Dalam perkara pidana yang melibatkan dua pimpinan KPK yaitu DR. Chandra Martha Hamzah, SH., MH. dan DR. Bibit Samad Riyanto, SH., MH. yang disangka telah melakukan tindak pidana korupsi yaitu:
a.      pasal 12 huruf e Undang – Undang Nomor 31 tahun 1999 sebagaimana telah diubah dengan Undang – Undang Nomor 20 tahun 2001 tentang pemberantasan tindak pidana korupsi, dan;
b.      pasal 23 Undang – Undang Nomor 31 tahun 1999 sebagaimana telah diubah dengan Undang – Undang Nomor 20 tahun 2001 tentang pemberantasan tindak pidana korupsi jo. pasal 421 KUHP,
telah menimbulkan pro dan kontra dikalangan masyarakat juga para ahli – ahli hukum baik akademisi maupun praktisi. Ada yang berpendapat bahwa penetapan kedua pimpinan KPK tersebut sebagai tersangka adalah rekayasa dengan tujuan untuk melemahkan lembaga KPK, ada juga yang berpendapat bahwa kedua pimpinan lembaga KPK tersebut mungkin saja melakukan tindak pidana korupsi karena mengingat kedua pimpinan lembaga KPK tersebut adalah manusia biasa bukan malaikat, dan ada juga yang berpendapat bahwa kedua pimpinan KPK tersebut mungkin saja melakukan tindak pidana korupsi karena dahulunya sebelum menjadi pimpinan KPK, DR. Bibit Samad Riyanto, SH., MH.  adalah Purnawirawan POLRI dan DR. Chandra Martha Hamzah, SH., MH. seorang Advokat, jadi sah – sah saja kalau mereka tergoda akan materi mengingat gaji pimpinan KPK juga tidaklah terlalu besar. Serta mengingat juga belum adanya suatu aturan hukum acara yang khusus dalam pemeriksaan perkara korupsi yang pemeriksaannya (penyelidikan, penyidikan dan penuntutan) dilakukan penegakan hukum POLRI dan KEJAKSAAN, maka hukum acara yang berlaku adalah mengacu kepada KUHAP.

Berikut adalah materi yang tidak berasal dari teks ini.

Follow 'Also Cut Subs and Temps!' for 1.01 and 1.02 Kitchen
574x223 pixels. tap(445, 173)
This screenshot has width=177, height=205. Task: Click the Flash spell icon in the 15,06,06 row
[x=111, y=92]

Karena konflik pro dan kontra pada masyarakat tersebut Presiden Republik Indonesia telah mengeluarkan sebuah kebijakan melalui keputusan Presiden yang membentuk sebuah lembaga sementara yang dikenal dengan nama tim pencari fakta (TPF). tim pencari fakta melaporkan hasil pekerjaannya dengan mengeluarkan sebuah rekomendasi kepada Presiden. Untuk menanggapi rekomendasi yang dikeluarkan oleh TPF, Presiden dalam sebuah pidatonya menyarankan agar perkara yang melibatkan kedua pimpinan KPK tersebut diselesaikan diluar pengadilan.

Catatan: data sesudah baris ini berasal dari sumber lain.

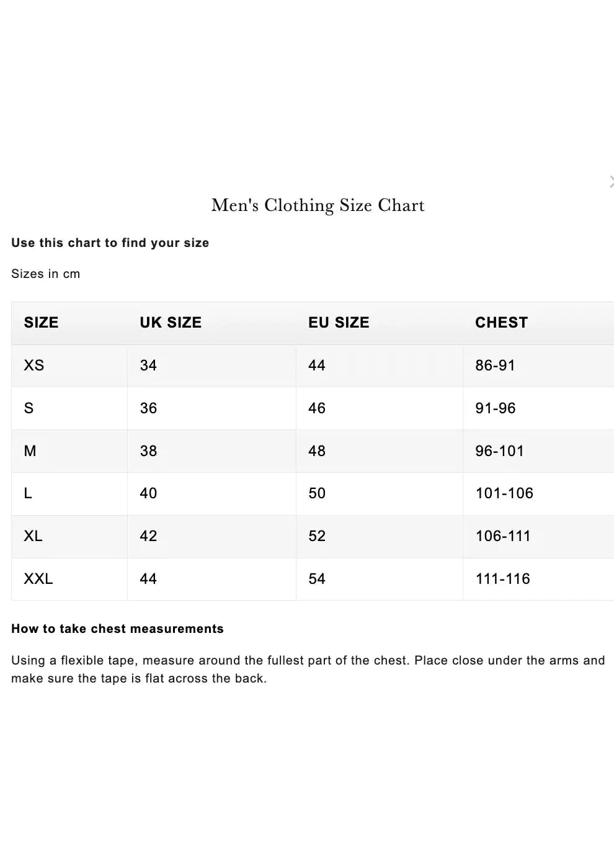Click the EU SIZE column header

point(339,323)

Mengingat kejaksaan adalah lembaga pemerintahan dibidang penuntutan yang dipimpin seorang Jaksa Agung, yang notabene Jaksa Agung adalah pejabat yang diangkat dan diberhentikan oleh Presiden atau dengan kata lain Jaksa Agung adalah bawahan Presiden. Jaksa Agung telah memutuskan sebuah langkah atas himbauan Presiden dalam pidatonya tersebut dengan memerintahkan agar perkara yang melibatkan kedua pimpinan KPK tersebut dihentikan penuntutannya walaupun sudah P-21 atau sudah lengkap.
Memang dapat disadari secara wajar proses hukum yang demikian adalah hal yang jarang kita lihat. Dimana telah menimbulkan polemik yang begitu besar dikalangan pemerhati hukum dan pemerhati pemberantasan korupsi. Sehingga penulis merasa tertarik untuk membahas secara singkat proses hukum tersebut, khusus masalah SKPP. Dan untuk menjaga ketidak-berpihakan penulis dalam membuat tulisan ini, maka penulis tidak memandang subyek yang berpekara tetapi obyek perkara SKPP tersebut.

B.     Pokok Permasalahan
Penerbitan SKKP Bibit – Chandra telah ditempuh oleh kejaksaan dalam  rangka melaksanakan fungsi organ institusi itu. Proses hukum tersebut, sebagaimana dijelaskan diatas telah menimbulkan polemik yang begitu besar dan menimbulkan berbagai masalah hukum yang menyangkut rasa keadilan dan penegakan hukum. Untuk itu, penulis akan memaparkan beberapa pokok permasalahan yang menurut hemat penulis merupakan pokok – pokok permasalahan yang perlu dibahas dan dituliskan penulis.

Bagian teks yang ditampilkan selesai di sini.